* EXERCISE *
Scan the material below for the word "computer", then copy every line in which it appears.

* TASK DATA *
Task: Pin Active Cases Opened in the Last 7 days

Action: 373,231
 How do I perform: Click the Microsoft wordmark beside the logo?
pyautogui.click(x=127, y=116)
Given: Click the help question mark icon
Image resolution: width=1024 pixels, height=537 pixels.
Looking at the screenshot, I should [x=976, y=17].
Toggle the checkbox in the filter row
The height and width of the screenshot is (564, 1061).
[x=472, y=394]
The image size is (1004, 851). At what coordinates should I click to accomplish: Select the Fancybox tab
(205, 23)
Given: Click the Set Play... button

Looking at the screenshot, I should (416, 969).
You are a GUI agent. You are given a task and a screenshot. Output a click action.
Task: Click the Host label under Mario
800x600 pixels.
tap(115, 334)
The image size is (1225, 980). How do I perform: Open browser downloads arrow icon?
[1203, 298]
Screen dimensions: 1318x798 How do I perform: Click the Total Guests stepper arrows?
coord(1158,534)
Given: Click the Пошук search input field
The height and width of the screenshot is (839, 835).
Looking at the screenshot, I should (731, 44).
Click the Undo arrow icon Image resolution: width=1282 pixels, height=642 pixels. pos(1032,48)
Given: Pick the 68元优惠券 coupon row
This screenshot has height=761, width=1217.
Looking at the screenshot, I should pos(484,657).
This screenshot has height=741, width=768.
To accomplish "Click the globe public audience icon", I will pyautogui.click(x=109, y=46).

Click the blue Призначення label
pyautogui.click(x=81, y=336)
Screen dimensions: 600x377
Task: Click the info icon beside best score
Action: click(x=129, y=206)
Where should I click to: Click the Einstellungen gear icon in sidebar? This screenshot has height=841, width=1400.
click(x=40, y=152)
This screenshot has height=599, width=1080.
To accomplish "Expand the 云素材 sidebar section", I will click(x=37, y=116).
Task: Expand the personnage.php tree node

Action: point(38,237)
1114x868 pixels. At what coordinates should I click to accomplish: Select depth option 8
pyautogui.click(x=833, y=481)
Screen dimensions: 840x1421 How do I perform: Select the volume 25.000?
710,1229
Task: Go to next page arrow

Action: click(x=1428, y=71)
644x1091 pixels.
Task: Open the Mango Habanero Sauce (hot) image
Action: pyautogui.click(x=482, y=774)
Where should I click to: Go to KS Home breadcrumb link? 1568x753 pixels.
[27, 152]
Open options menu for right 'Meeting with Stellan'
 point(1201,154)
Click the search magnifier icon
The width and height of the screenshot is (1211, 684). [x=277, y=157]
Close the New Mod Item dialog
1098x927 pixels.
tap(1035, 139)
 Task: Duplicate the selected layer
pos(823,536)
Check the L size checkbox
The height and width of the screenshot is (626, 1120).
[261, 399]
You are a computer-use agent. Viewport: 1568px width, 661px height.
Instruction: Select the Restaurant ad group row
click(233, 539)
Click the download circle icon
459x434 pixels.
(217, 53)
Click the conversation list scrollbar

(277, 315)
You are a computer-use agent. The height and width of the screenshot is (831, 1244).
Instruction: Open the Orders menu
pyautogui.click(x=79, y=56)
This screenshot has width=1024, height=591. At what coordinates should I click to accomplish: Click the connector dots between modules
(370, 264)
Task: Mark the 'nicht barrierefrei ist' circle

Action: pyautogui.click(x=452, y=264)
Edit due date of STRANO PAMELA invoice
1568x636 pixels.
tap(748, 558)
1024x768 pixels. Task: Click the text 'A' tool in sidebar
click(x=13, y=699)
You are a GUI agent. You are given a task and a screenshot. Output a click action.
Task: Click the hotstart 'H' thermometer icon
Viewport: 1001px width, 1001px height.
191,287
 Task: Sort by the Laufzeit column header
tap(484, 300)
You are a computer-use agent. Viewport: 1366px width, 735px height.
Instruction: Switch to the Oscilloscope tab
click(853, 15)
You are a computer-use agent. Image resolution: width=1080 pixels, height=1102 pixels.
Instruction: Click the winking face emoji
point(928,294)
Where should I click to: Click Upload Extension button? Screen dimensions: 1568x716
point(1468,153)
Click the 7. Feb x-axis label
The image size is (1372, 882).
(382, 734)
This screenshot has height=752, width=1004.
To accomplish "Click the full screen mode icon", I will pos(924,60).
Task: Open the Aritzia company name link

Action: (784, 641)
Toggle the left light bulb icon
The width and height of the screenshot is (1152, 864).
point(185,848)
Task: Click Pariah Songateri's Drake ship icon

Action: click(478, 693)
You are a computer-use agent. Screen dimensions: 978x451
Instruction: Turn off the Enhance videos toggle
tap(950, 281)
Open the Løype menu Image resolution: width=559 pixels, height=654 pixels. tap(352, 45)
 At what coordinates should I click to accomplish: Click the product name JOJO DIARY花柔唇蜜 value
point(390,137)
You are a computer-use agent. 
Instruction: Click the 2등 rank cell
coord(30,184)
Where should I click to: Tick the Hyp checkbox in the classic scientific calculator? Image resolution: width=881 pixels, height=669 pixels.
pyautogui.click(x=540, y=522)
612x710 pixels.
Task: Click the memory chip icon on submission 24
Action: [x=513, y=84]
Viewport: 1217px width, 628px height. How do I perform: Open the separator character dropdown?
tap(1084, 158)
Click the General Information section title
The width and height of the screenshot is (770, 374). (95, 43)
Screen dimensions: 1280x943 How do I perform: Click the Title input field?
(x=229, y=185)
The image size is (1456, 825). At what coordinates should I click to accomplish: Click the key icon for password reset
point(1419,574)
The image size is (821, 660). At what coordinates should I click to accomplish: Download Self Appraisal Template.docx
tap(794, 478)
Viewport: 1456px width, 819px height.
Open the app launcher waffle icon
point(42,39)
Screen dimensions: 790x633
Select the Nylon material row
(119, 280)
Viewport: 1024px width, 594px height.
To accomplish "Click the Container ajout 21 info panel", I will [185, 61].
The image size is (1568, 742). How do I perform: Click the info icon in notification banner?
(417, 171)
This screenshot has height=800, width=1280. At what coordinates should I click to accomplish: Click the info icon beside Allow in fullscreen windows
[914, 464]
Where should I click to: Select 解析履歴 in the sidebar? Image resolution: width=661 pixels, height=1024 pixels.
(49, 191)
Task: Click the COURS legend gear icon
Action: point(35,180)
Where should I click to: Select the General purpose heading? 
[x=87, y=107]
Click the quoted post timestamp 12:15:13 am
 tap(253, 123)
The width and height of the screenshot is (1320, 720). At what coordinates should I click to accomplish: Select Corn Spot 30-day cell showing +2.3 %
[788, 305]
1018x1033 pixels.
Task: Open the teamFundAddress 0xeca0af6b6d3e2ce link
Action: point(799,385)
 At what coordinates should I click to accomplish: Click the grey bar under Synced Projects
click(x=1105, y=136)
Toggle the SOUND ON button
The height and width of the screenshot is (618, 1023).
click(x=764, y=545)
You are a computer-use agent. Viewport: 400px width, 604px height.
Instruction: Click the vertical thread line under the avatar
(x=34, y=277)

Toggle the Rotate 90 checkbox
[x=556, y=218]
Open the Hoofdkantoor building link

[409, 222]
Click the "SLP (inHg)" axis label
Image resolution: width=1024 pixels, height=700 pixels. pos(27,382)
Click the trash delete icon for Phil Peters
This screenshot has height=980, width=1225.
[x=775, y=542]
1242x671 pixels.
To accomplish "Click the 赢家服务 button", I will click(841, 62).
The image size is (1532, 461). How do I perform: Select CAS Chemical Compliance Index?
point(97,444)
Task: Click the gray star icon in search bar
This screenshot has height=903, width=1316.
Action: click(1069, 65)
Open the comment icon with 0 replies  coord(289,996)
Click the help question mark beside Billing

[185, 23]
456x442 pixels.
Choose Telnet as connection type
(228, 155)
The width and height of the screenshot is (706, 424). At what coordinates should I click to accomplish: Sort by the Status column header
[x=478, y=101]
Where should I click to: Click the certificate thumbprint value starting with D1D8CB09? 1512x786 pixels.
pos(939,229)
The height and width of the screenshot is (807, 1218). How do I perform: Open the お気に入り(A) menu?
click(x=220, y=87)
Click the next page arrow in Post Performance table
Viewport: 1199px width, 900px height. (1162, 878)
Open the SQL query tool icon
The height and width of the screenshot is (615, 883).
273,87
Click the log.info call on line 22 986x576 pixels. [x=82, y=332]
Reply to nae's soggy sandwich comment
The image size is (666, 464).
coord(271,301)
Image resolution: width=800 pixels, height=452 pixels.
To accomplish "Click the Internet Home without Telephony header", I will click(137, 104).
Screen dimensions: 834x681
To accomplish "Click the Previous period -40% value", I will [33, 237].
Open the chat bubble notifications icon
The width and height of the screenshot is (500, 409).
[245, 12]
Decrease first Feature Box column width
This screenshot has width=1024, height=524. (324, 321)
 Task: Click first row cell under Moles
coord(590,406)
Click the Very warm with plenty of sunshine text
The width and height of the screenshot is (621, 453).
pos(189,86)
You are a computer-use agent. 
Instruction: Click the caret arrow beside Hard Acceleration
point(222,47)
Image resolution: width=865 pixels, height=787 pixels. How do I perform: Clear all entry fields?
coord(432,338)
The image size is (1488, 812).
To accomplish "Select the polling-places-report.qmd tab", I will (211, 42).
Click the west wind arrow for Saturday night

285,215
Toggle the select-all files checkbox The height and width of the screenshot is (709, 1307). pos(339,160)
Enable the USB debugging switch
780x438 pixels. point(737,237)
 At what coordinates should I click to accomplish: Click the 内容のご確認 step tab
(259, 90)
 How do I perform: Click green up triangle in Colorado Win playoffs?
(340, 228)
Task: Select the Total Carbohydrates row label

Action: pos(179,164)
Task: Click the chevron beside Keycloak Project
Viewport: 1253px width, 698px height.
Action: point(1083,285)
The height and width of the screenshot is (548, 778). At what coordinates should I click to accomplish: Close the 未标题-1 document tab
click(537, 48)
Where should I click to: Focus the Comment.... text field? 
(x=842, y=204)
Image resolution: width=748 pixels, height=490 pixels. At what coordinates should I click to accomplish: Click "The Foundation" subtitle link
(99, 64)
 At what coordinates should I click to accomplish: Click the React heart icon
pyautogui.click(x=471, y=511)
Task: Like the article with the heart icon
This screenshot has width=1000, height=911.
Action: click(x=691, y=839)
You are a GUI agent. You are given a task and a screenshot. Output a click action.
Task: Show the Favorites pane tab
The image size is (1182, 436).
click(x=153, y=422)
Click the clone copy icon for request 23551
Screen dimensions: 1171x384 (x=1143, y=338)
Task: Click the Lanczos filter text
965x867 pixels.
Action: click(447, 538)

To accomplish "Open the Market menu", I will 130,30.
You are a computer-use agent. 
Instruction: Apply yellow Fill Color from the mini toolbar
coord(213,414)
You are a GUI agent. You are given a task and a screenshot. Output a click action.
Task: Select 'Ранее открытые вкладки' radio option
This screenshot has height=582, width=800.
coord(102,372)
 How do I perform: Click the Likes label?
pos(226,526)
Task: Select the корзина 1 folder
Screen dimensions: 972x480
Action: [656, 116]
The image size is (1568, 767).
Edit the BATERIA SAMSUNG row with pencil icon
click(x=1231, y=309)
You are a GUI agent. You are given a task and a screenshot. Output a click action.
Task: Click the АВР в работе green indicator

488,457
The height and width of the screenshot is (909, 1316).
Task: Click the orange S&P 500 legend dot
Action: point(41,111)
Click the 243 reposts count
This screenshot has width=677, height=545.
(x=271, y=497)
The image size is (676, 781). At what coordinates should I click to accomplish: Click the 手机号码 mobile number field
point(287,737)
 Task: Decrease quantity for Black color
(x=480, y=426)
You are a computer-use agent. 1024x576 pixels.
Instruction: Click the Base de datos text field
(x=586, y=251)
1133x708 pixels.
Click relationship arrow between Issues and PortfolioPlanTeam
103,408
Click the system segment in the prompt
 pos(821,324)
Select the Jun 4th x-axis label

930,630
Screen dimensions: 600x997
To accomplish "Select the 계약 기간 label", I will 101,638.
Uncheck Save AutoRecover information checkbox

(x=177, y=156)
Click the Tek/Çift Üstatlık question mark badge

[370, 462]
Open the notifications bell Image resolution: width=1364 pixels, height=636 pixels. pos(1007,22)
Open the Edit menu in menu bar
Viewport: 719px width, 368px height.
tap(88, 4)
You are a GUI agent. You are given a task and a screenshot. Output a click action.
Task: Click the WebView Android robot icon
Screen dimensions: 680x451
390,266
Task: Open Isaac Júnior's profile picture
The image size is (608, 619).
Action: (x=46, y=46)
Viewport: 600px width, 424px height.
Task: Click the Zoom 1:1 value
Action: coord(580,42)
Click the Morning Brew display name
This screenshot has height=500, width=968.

* OUTPUT FOR THIS EXERCISE *
You are a computer-use agent. Viewport: 1568px width, 661px height.
You are a computer-use agent. The height and width of the screenshot is (831, 1244).
You are a computer-use agent. Viewport: 1366px width, 735px height.
You are a computer-use agent. Image resolution: width=1080 pixels, height=1102 pixels.
You are a computer-use agent. Screen dimensions: 978x451
You are a computer-use agent. 
You are a computer-use agent. Viewport: 400px width, 604px height.
You are a computer-use agent. 
You are a computer-use agent. 
You are a computer-use agent. 1024x576 pixels.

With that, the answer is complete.